Zebrafish cd44 and hmmr are not visible upregulated during larval tail regeneration.

Whole-mount in situ hybridization of 1-dpa (3-dpf) larval tails with riboprobes for cd44 (A) or hmmr (B) at 1 dpa. (A’ and B’) Equivalently stained uncut controls. At least 30 larvae were analyzed for each experimental condition, and phenotypic descriptions were based on a penetrance of > 80%. Scale bar: 100 μm.

Wnt pathway activity is not upregulated during larval tail regeneration or modulated by 4-MU or GSK3 inhibitors.

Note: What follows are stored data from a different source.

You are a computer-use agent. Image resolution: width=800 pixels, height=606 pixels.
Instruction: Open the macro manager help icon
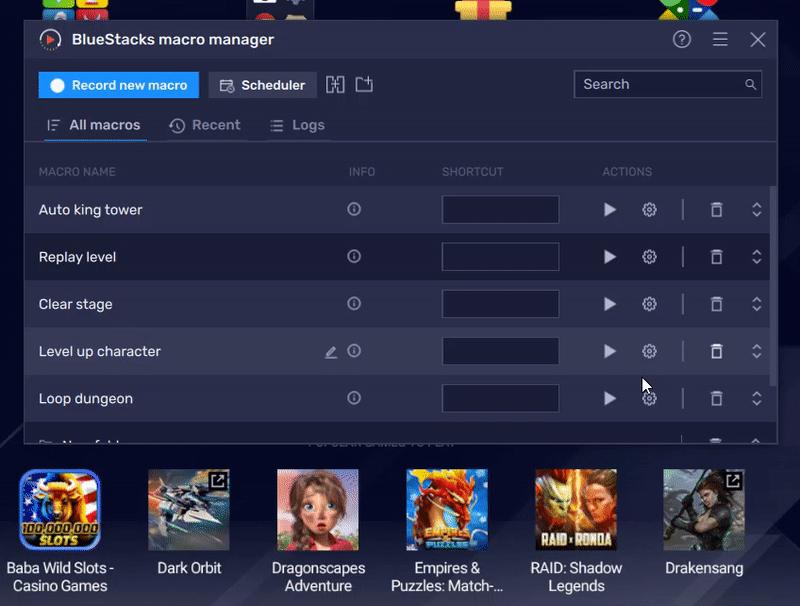(682, 40)
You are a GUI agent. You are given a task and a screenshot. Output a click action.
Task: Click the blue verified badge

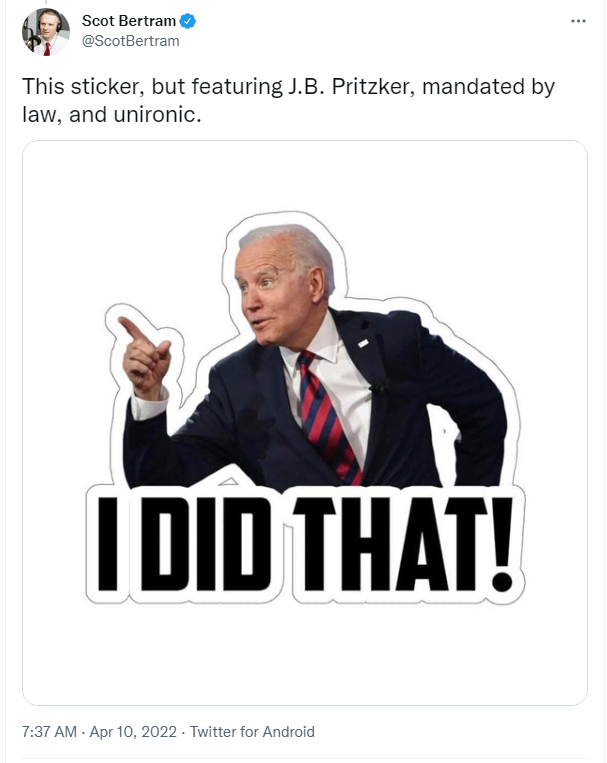pos(187,21)
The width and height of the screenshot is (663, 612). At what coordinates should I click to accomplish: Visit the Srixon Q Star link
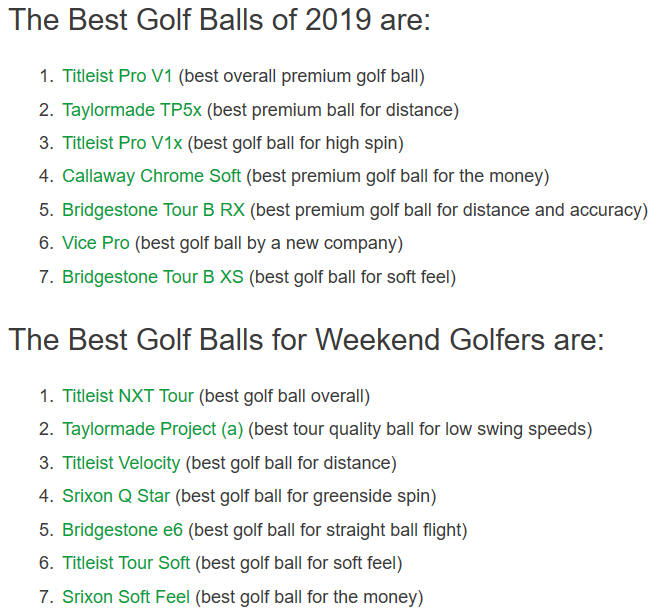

Whole-mount analysis of GFP expression in both wild type (A-A’) and Tg(top:GFP) embryos (B-E and B’-E’) at 1 dpa (3 dpf), following treatments with DMSO, 150 μM 4-MU, 100 nM BIO, or 50 μM SB216763 from 2 to 3 dpf. The Tg(top:GFP) embryos express a destabilized form of GFP under control of a minimal cFos promoter with four TCF/LEF binding sites, providing a dynamic readout of Wnt pathway state. At least 30 larvae were analyzed for each experimental condition, and phenotypic descriptions were based on a penetrance of > 80%. Scale bar: 300 μM.

Hyaluronic acid receptors are expressed during adult zebrafish tail regeneration.

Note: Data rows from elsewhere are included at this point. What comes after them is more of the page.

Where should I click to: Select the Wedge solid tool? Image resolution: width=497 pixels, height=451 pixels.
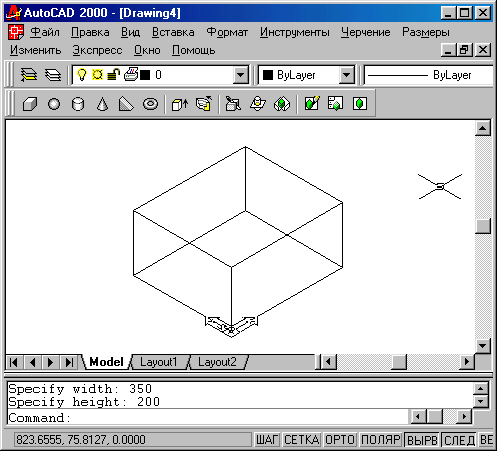pyautogui.click(x=126, y=104)
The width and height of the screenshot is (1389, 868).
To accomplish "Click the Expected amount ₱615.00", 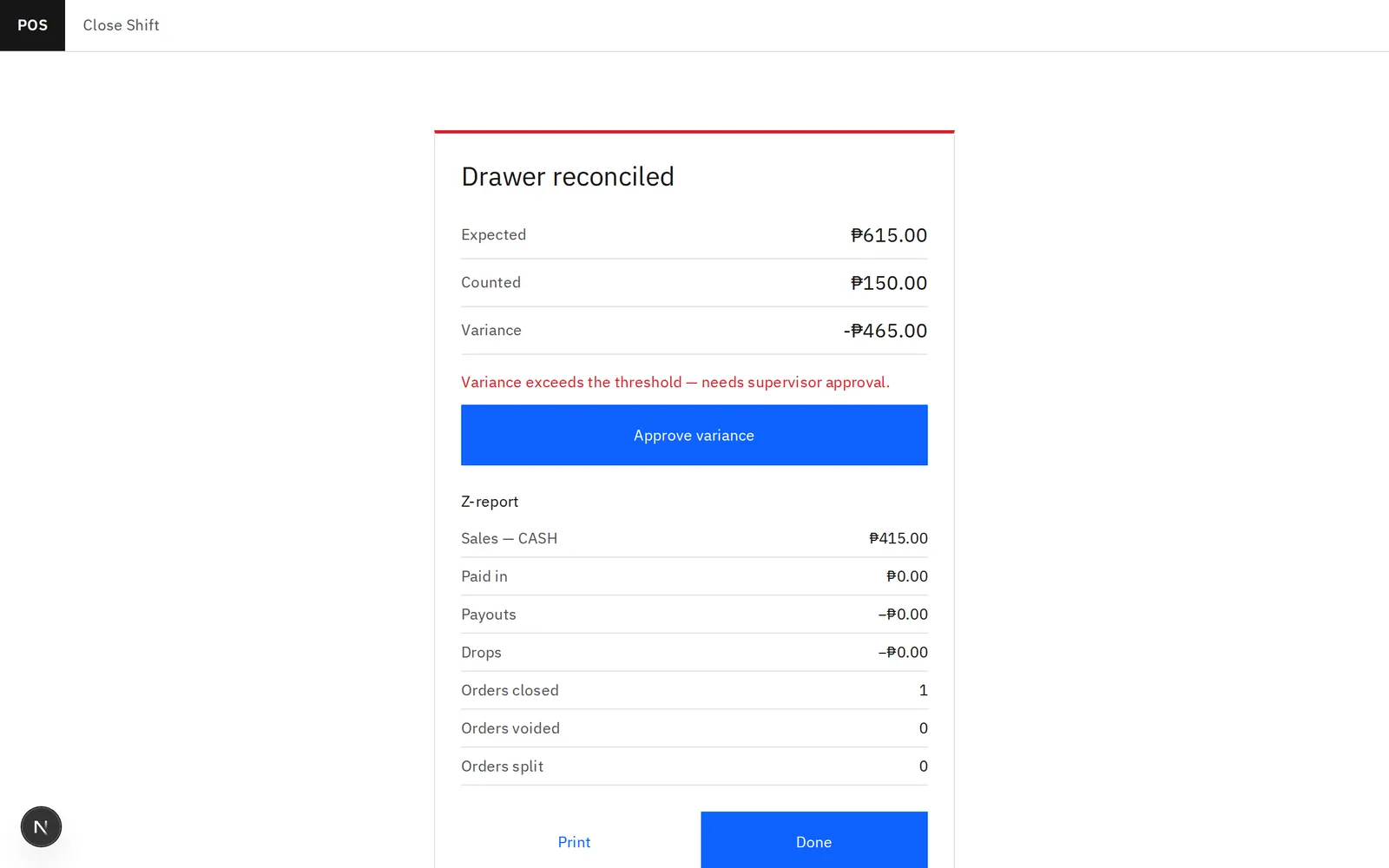I will tap(889, 235).
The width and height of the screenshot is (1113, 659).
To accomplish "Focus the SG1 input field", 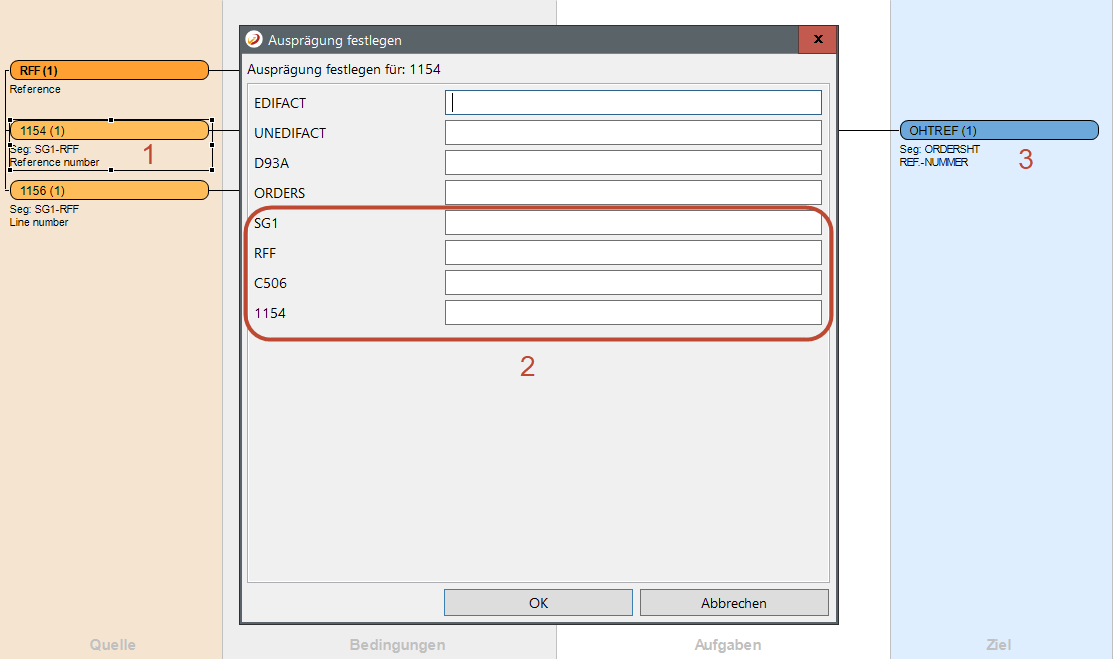I will (633, 223).
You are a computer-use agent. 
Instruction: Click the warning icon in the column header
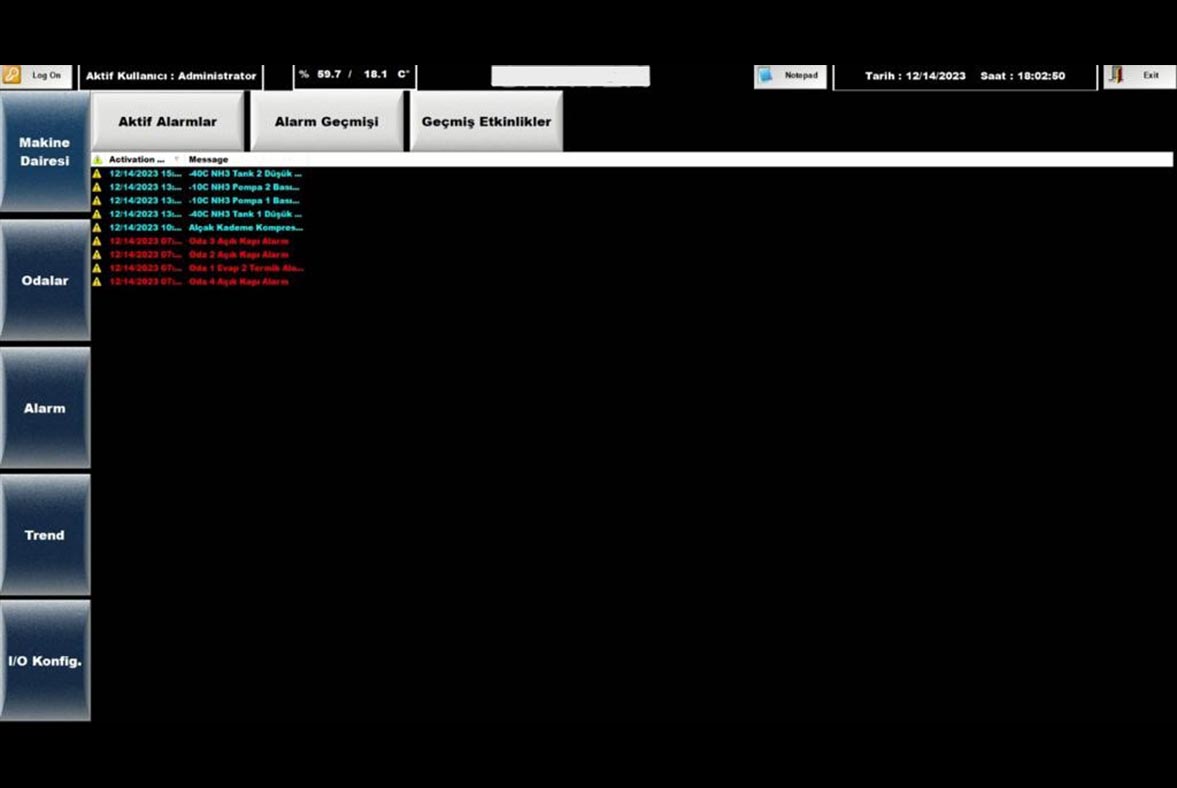click(x=97, y=160)
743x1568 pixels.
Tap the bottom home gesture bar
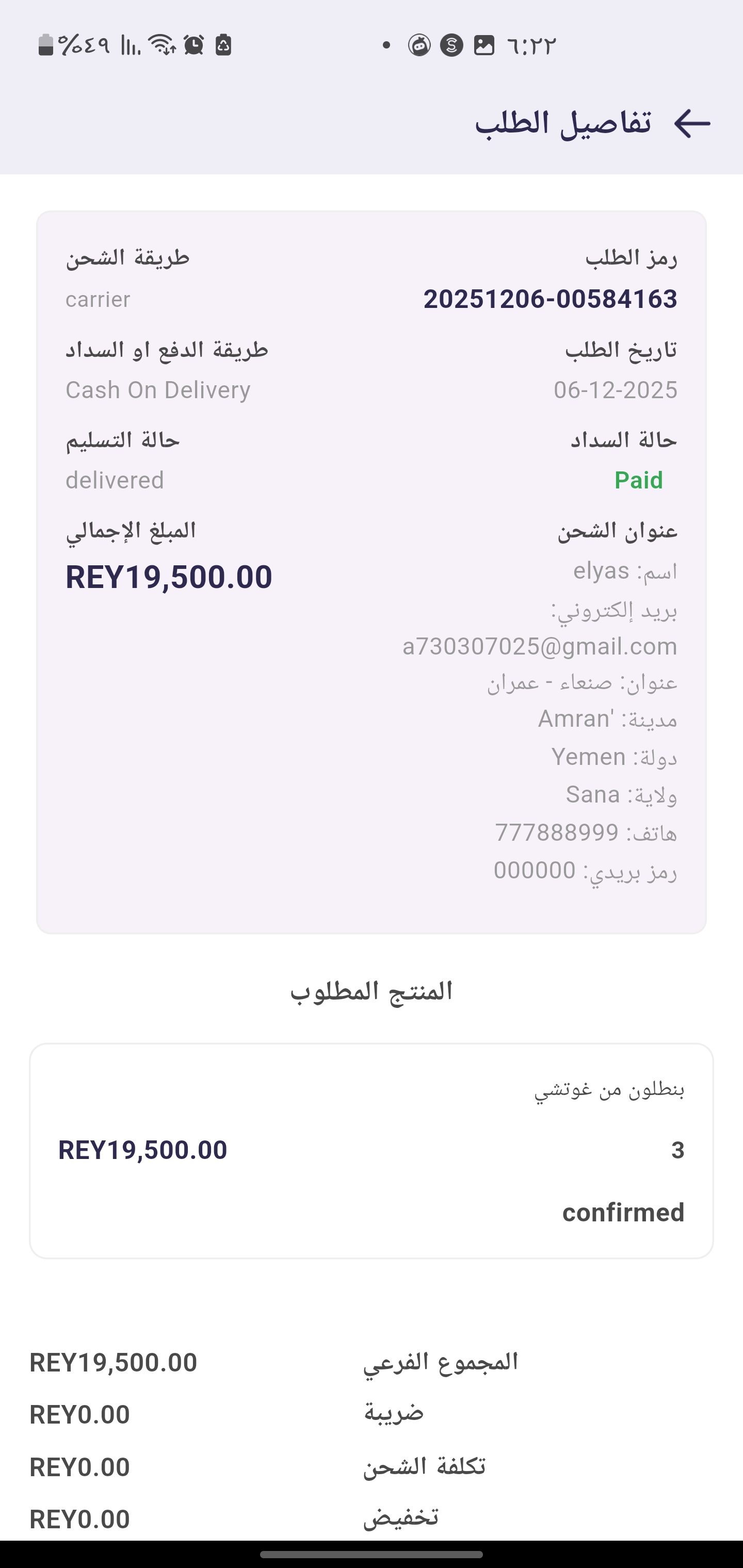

Expression patterns of cd44 (A) and hmmr (B) in adult tails at 2 dpa. 10 adult zebrafish were analyzed for each experimental condition, and phenotypic descriptions were based on a penetrance of > 80%. Scale bar: 300 μm.

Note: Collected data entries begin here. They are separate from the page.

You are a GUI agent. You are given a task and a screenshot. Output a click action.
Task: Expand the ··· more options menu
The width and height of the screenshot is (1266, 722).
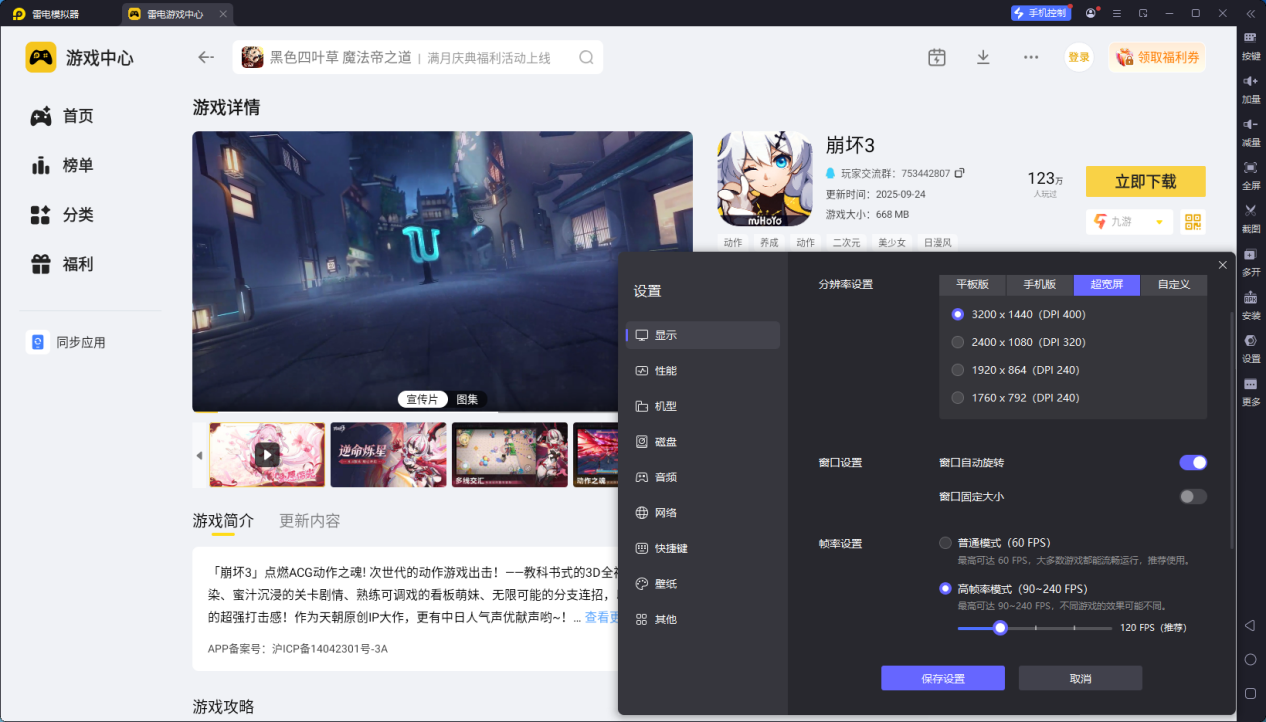click(x=1030, y=57)
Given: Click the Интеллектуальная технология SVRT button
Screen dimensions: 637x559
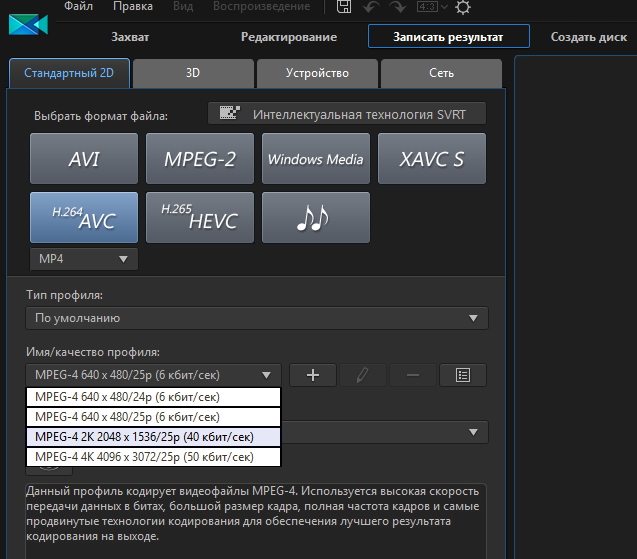Looking at the screenshot, I should pyautogui.click(x=346, y=114).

GSK3 inhibition rescues LY294002-induced tail regeneration defects.

(A) Representative micrographs of 5-dpf larval tails that were amputated at 2 dpf and treated with 0.5% DMSO, 10 μM LY294002, or 10 μM LY294002 + 100 nM BIO for the next 24 hours. Scale bar: 100 μm. (B) Caudal fin sizes at 5 dpf (3 dpa) for the indicated amputation and inhibitor treatment regimens (compound administration from 2 to 3 dpf). Data are the average caudal fin areas of 15 larvae ± s.e.m., normalized to the average fin size of uncut larvae treated with 0.5% DMSO. ***, P < 0.001.